About this task
Restate verbatim the span of lines below between the line with "marzo 2024 (13, 1624)" and the line with "julio 2024 (11, 1609)", including those two lines, and only that span.

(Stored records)
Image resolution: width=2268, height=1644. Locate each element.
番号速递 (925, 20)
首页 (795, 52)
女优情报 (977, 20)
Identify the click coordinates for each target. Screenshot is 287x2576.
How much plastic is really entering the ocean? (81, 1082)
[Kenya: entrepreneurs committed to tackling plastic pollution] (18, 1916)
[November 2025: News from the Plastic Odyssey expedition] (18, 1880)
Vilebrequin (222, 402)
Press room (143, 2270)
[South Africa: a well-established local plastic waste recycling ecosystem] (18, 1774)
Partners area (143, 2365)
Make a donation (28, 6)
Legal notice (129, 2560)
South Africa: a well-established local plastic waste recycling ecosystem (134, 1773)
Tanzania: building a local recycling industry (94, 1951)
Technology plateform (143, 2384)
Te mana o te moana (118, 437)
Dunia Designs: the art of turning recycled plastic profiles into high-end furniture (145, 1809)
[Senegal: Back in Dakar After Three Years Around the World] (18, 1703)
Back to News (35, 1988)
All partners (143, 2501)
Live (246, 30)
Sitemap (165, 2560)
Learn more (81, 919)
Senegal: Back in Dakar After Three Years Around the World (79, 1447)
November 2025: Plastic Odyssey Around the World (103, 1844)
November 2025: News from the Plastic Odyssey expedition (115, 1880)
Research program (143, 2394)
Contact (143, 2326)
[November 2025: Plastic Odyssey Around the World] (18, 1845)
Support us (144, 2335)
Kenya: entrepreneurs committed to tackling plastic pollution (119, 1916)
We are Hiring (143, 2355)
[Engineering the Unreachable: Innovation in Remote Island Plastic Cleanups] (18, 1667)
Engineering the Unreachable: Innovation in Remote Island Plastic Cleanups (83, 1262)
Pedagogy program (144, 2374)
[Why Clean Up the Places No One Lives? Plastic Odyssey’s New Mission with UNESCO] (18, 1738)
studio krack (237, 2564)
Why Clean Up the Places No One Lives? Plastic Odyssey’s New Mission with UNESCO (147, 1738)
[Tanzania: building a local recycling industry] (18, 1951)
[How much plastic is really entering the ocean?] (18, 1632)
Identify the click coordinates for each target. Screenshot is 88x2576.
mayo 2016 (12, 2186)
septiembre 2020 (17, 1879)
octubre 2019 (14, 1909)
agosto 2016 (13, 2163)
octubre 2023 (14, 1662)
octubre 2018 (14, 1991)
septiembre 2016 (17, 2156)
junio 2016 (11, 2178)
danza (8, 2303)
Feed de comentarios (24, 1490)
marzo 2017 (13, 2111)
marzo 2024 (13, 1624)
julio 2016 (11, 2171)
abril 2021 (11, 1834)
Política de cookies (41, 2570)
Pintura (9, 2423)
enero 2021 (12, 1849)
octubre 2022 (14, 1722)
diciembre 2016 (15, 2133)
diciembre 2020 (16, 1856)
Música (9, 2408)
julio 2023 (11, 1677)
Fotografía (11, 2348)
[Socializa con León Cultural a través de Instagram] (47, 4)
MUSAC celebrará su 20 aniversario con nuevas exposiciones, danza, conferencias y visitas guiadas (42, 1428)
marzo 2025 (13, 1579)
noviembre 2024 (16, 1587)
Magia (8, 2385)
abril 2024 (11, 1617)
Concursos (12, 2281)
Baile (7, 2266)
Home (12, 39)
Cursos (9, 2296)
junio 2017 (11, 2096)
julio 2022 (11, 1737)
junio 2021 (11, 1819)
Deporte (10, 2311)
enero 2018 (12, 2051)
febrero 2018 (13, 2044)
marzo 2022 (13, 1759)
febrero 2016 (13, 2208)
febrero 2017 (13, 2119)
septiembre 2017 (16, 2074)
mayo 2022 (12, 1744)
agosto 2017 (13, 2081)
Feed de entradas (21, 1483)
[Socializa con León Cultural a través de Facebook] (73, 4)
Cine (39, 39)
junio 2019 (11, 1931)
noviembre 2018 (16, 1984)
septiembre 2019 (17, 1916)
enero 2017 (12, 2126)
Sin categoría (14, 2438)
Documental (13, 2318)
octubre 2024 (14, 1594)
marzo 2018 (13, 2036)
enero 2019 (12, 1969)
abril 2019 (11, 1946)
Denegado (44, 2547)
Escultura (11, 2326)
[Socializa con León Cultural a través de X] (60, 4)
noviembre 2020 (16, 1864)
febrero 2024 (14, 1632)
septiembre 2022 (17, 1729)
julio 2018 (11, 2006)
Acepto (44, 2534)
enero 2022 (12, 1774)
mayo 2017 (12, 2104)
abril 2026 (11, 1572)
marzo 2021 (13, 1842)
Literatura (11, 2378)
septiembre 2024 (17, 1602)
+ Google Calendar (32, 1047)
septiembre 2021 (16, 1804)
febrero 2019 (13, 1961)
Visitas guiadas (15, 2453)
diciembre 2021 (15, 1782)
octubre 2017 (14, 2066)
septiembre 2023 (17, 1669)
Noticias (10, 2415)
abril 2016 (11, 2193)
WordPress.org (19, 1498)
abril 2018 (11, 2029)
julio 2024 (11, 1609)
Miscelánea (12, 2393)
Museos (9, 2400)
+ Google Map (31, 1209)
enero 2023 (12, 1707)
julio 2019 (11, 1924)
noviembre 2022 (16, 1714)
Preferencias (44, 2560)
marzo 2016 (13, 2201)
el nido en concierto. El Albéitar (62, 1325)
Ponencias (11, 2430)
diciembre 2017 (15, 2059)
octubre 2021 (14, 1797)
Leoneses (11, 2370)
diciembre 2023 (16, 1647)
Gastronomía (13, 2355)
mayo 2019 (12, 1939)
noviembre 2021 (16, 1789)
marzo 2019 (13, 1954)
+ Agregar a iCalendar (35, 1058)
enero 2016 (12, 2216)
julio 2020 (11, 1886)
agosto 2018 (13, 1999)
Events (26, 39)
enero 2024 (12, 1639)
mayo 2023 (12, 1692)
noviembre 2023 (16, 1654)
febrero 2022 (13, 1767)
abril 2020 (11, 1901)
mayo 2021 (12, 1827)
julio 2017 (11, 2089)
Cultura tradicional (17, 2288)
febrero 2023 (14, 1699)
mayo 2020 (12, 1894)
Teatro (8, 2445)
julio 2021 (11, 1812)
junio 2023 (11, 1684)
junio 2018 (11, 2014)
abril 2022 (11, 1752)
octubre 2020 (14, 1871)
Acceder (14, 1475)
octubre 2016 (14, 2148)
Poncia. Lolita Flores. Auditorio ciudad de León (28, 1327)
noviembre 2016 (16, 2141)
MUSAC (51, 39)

Exercise result
marzo 2024 (13, 1624)
julio 2016 (11, 2171)
abril 2021 (11, 1834)
Política de cookies (41, 2570)
Pintura (9, 2423)
enero 2021 (12, 1849)
octubre 2022 (14, 1722)
diciembre 2016 (15, 2133)
diciembre 2020 (16, 1856)
Música (9, 2408)
julio 2023 (11, 1677)
Fotografía (11, 2348)
[Socializa con León Cultural a través de Instagram] (47, 4)
MUSAC celebrará su 20 aniversario con nuevas exposiciones, danza, conferencias y visitas guiadas (42, 1428)
marzo 2025 (13, 1579)
noviembre 2024 (16, 1587)
Magia (8, 2385)
abril 2024 (11, 1617)
Concursos (12, 2281)
Baile (7, 2266)
Home (12, 39)
Cursos (9, 2296)
junio 2017 (11, 2096)
julio 2022 (11, 1737)
junio 2021 (11, 1819)
Deporte (10, 2311)
enero 2018 (12, 2051)
febrero 2018 (13, 2044)
marzo 2022 (13, 1759)
febrero 2016 (13, 2208)
febrero 2017 (13, 2119)
septiembre 2017 (16, 2074)
mayo 2022 (12, 1744)
agosto 2017 (13, 2081)
Feed de entradas (21, 1483)
[Socializa con León Cultural a través de Facebook] (73, 4)
Cine (39, 39)
junio 2019 (11, 1931)
noviembre 2018 (16, 1984)
septiembre 2019 (17, 1916)
enero 2017 (12, 2126)
Sin categoría (14, 2438)
Documental (13, 2318)
octubre 2024 (14, 1594)
marzo 2018 (13, 2036)
enero 2019 (12, 1969)
abril 2019 (11, 1946)
Denegado (44, 2547)
Escultura (11, 2326)
[Socializa con León Cultural a través de X] (60, 4)
noviembre 2020 (16, 1864)
febrero 2024 (14, 1632)
septiembre 2022 (17, 1729)
julio 2018 (11, 2006)
Acepto (44, 2534)
enero 2022 (12, 1774)
mayo 2017 (12, 2104)
abril 2026 (11, 1572)
marzo 2021 (13, 1842)
Literatura (11, 2378)
septiembre 2024 (17, 1602)
+ Google Calendar (32, 1047)
septiembre 2021 (16, 1804)
febrero 2019 (13, 1961)
Visitas guiadas (15, 2453)
diciembre 2021 (15, 1782)
octubre 2017 (14, 2066)
septiembre 2023 (17, 1669)
Noticias (10, 2415)
abril 2016 (11, 2193)
WordPress.org (19, 1498)
abril 2018 (11, 2029)
julio 2024 (11, 1609)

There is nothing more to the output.